移动Numpy阵列的最快方法

Question

I'm running some simulations that involve repeatedly comparing values in 2D Numpy arrays with their 'neighbours'; eg. the value at indicie location (y,x) is compared to the value at indicie location (y-1,x) from the same array.

At the moment I am using functions like this:

# example of the typical size of the arrays
my_array = np.ndarray((500,500))    

shapey, shapex = my_array.shape
Yshape = (1, shapex)
Yzeros = np.zeros((1, shapex))

def syf(A, E=True):
    if E == True:
        return np.concatenate((A[1:], A[-1].reshape(Yshape)), axis=0)
    else:
        return np.concatenate((A[1:], Yzeros), axis=0)

shifted_array = syf(my_array)

difference_in_y = shifted_array - my_array 

This has the option to use either the edge values or zeros for comparison at the edge of the array. The functions can also do it in either direction in either axis.

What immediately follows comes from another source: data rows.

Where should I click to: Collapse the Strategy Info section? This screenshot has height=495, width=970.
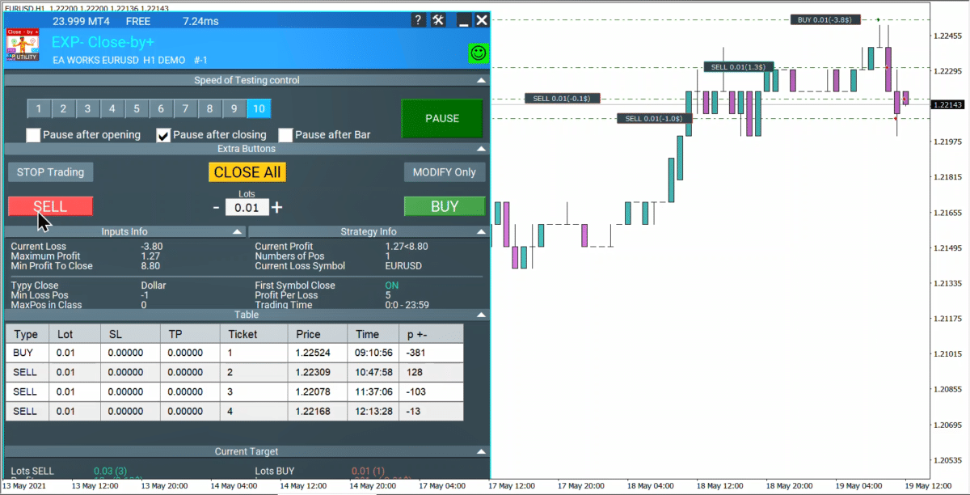481,232
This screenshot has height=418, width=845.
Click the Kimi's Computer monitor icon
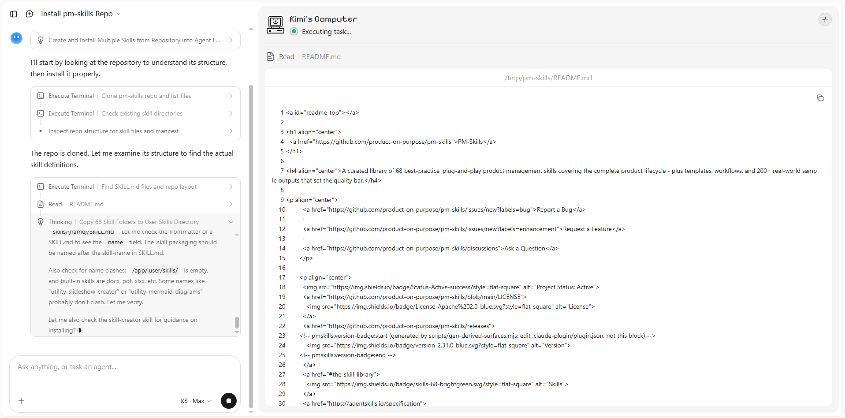tap(275, 25)
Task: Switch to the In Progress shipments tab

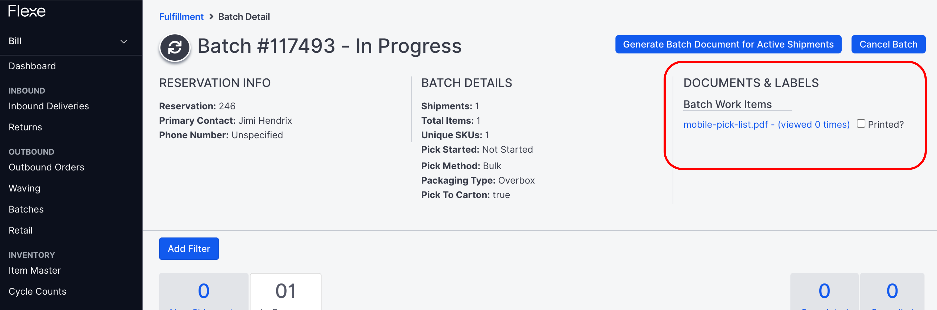Action: (285, 291)
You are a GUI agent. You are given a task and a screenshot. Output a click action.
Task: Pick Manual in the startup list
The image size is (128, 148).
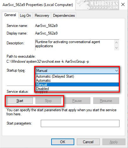77,85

Does anybody have any suggestions for a faster way to do this? I've tried np.roll (much slower) and this:

yf = np.ix_(range(shapey)[1:] + [shapey,], range(shapex))
shifted_array = my_array[yf]

which is a little slower.

These functions are called ~200 times a second in a program that takes 10 hours to run so any small speedups are more that welcome!

Thanks.

EDIT:

So if the same differentiation method is required every time the shift function is called then Divakars method below seems to offer a minor speedup, however if just a shifted array is required both that method and the one I use above seem to be equal speed.

Answer 1

You could have the shifting and differentiating both done in a function call like so -

def syf1(A, E=True):
    out = np.empty_like(A)
    out[:-1] = A[1:] - A[:-1] # Or np.diff(my_array,axis=0)
    if E == True:
        out[-1] = 0
    else:
        out[-1] = -A[-1]
    return out

Thus, the equivalent modified version of syf for runtime comparison purposes would be -

def syf(A, E=True):
    if E == True:
        return np.concatenate((A[1:], A[-1].reshape(Yshape)), axis=0) - A
    else:
        return np.concatenate((A[1:], Yzeros), axis=0) - A

Runtime tests

Let's compare the equivalent version of syf with the proposed approach on runtime performance for the inputs listed in the question code -

In [113]: %timeit syf(my_array)
1000 loops, best of 3: 518 µs per loop

In [114]: %timeit syf1(my_array)
1000 loops, best of 3: 494 µs per loop

So, there is some improvement there!